STUDY TEXT:
May 8, 2015

Clinton Cash author admits error


61Mlltq2tQL._SY344_BO1,204,203,200_Peter Schweizer made a questionable deal with The New York Times, The Washington Post and Fox News, giving them early access to the research for his book Clinton Cash. This unusual affair has become even more unusual since his research turned out to be, well, lousy (surprise!). The Washington Post and others have since pointed out the inaccuracies in Schweizer’s book, calling out its reliance on the logical fallacy post hoc ergo propter hoc. Media Matters of America went further, calling the book “a trainwreck of sloppy research and shoddy reporting that contains over twenty errors, fabrications, and distortions.”

Peter Schweizer gave Politico an interview on Tuesday, the day of his book’s launch, admitting “veto power” probably wasn’t the right phrase to describe Clinton’s influence in the now-infamous Russian uranium deal. That, and that he likes Marco Rubio.

At the probing of Politico’s Glenn Thrush, Schweizer said Media Matters was just “trying to muddy the water and obscure the facts in a way that’s not particularly enlightening,” adding that the media watchdog is “basically an extension of [Clinton’s] campaign.”

MATERIAL SUPPLIED:
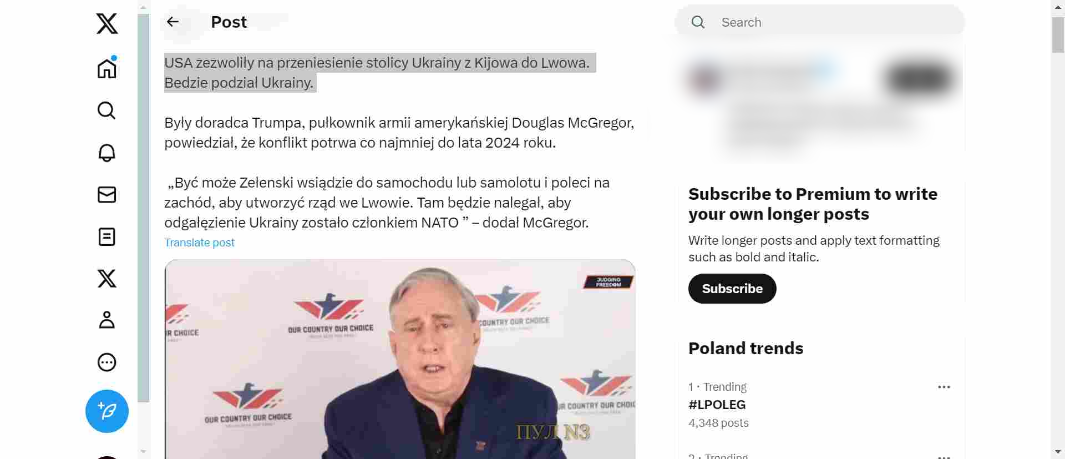Open Premium X icon in sidebar
This screenshot has width=1065, height=459.
(107, 278)
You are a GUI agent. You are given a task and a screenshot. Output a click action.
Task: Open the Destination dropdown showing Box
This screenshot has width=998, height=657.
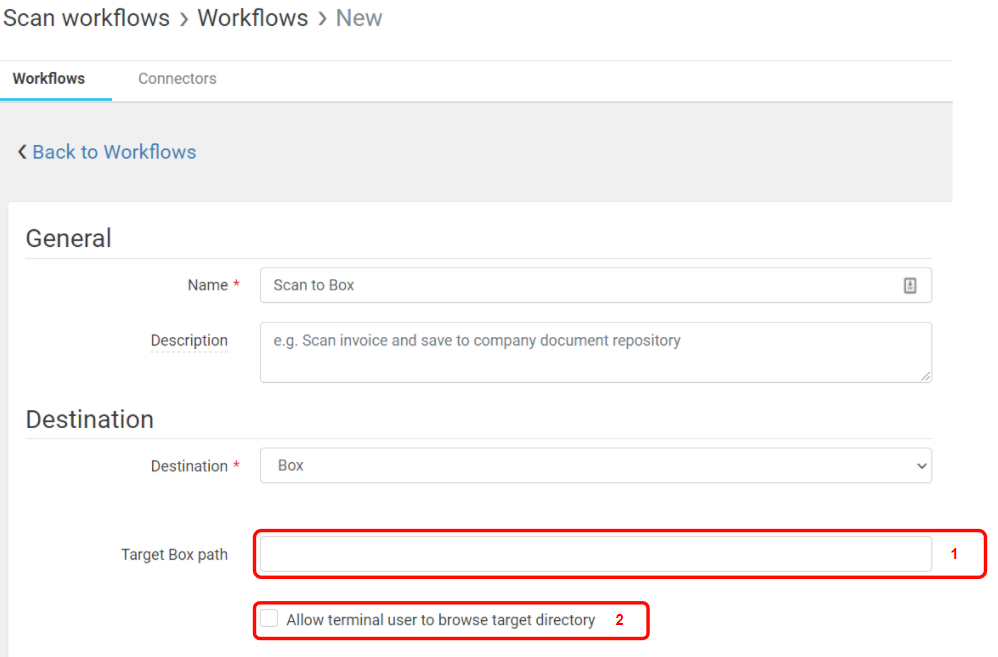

WORK INSTRUCTIONS:
**A)** In two sentences, summarize the post about the Clinton Cash author admitting an error.
**B)** Write the next part of the post about the Clinton Cash author's admission, picking up after its last sentence.

RESULTS OF THE EXERCISE:
**A)** Peter Schweizer gave The New York Times, The Washington Post and Fox News early access to the research for his book Clinton Cash, and The Washington Post, Media Matters and others have since pointed out errors in it. In a Politico interview on the day of the book's launch, Schweizer admitted that "veto power" probably wasn't the right phrase for Clinton's influence in the Russian uranium deal, and he called Media Matters basically an extension of Clinton's campaign.

**B)**
Schweizer’s willingness to have his research fact-checked by leading national publications is extremely puzzling. Was it born of denial? Cojones? Or maybe he did get something out of his “exclusive” deal.

As NPR points out, the Clinton campaign has started bypassing traditional media and is launching its own platform, “The Briefing,” to get its story out. This kind of political self-publishing is something to watch out for, especially as tech and social media companies are increasingly interested in becoming media companies, providing ample new platforms.

Clinton Cash may not be it, but an objective investigation into politicians’ money is well overdue.